Recorded data:
◆ ◆ ◆ ◆ ◆
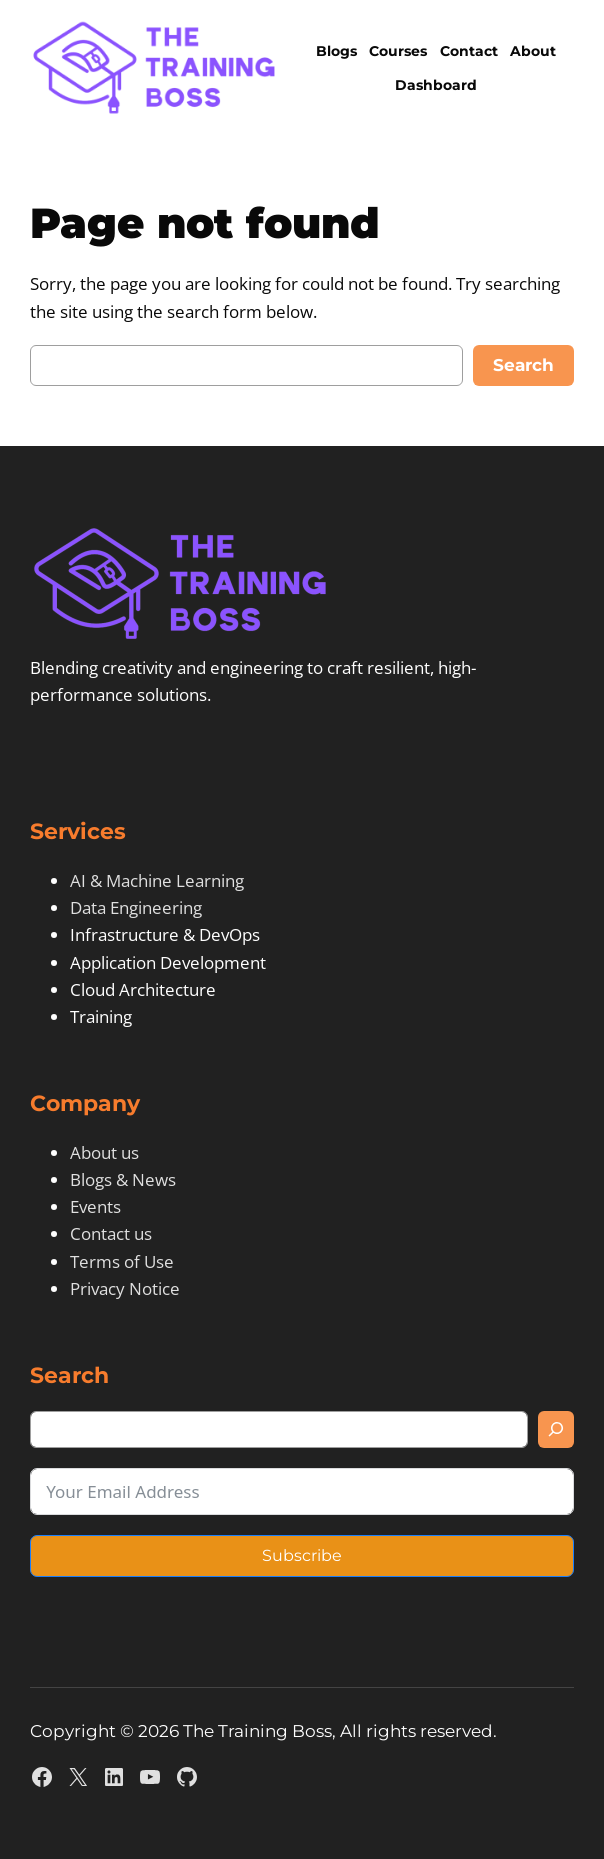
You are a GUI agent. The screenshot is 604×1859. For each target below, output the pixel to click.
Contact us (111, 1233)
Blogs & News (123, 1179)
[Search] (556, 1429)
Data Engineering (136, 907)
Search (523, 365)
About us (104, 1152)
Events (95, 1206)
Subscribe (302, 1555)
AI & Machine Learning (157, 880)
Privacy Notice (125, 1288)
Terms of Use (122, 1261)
◆ ◆ ◆ ◆ ◆
Reproduce every line of the items, including the instructions, but shift each click coordinate by adding 139 to both its x and y values. Leave out the pictures.

== FINISHED EXERCISE ==
You are a GUI agent. The screenshot is 604×1859. For each target below, output the pixel to click.
Contact us (250, 1372)
Blogs & News (262, 1318)
[Search] (695, 1568)
Data Engineering (275, 1046)
Search (662, 504)
About us (243, 1291)
Events (234, 1345)
Subscribe (441, 1694)
AI & Machine Learning (296, 1019)
Privacy Notice (264, 1427)
Terms of Use (261, 1400)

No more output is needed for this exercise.